● **Text extract**
[Begin]

[PATCH] [MachO] MachOWriter generates bad indirect symbol tables when sections are split

Daniel Dunbar daniel at zuster.org
Tue Mar 19 10:18:10 PDT 2013


On Tue, Mar 19, 2013 at 2:27 AM, David Fang <fang at csl.cornell.edu> wrote:

> Hi Daniel,
>         Thanks for reviewing the patch.  I thought I tried suggestion #1
> before this patch in http://llvm.org/bugs/show_bug.**cgi?id=14636#c33<http://llvm.org/bugs/show_bug.cgi?id=14636#c33>,
> which only reordeed IndirectSymBase without reordering WriteObject, and
> didn't quite produce the desired result.  I may revisit it again.
>         If I reorder IndirectSymBase, I need to also reorder in
> WriteObject, so am I allowed to move the IndirectSymbol (mapped by section)
> and IndirectSymbolSection (order of first appearance) structures out of
> MCAssembler into MachObjectWriter?  I need the ordering information from
> the first pass of BindIndirectSymbols to persist until WriteObject, without
> having to sort twice.  This transformation is intended for X86,PPC
> (probably ARM as well) +mach-o back-ends after all.

[End]

● **What to do**
A. Name every processor architecture that the mailing-list message about the MachO indirect symbol patch mentions.
B. Extend the mailing-list message about the MachO indirect symbol patch, picking up right after its final sentence.

● **Material**
[Begin]

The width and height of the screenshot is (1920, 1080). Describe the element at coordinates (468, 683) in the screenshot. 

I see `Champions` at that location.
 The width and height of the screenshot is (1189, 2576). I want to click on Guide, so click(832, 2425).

[End]

● **Expected results**
A. X86, PPC, ARM

B.
>

I don't understand what the issue is here, you can of course add extra data
structures into the MachObjectWriter class and compute them during
BindIndirectSymbols() and reuse them during WriteObject(). You shouldn't
need to change anything in the MCAssembler.

Basically I am just suggesting moving the building up of the Mach-O
specific data structures into BindIndirectSymbols() and the
MachObjectWriter class.

 - Daniel


>
> Fang
>
>  Hi David,
>>
>> Ok, here are my main high level comments on the patch. I have some
>> specific
>> nits too but I'll save them for later:
>>
>> #1. I would rather this patch not require modifying the MCAssembler level
>> interface. Instead, what I would like is for the new data structures
>> (IndirectSymbols and IndirectSymbolSections) to get built up inside
>> BindIndirectSymbols().
>>
>> #2. I don't think this patch should actually cause test cases to change.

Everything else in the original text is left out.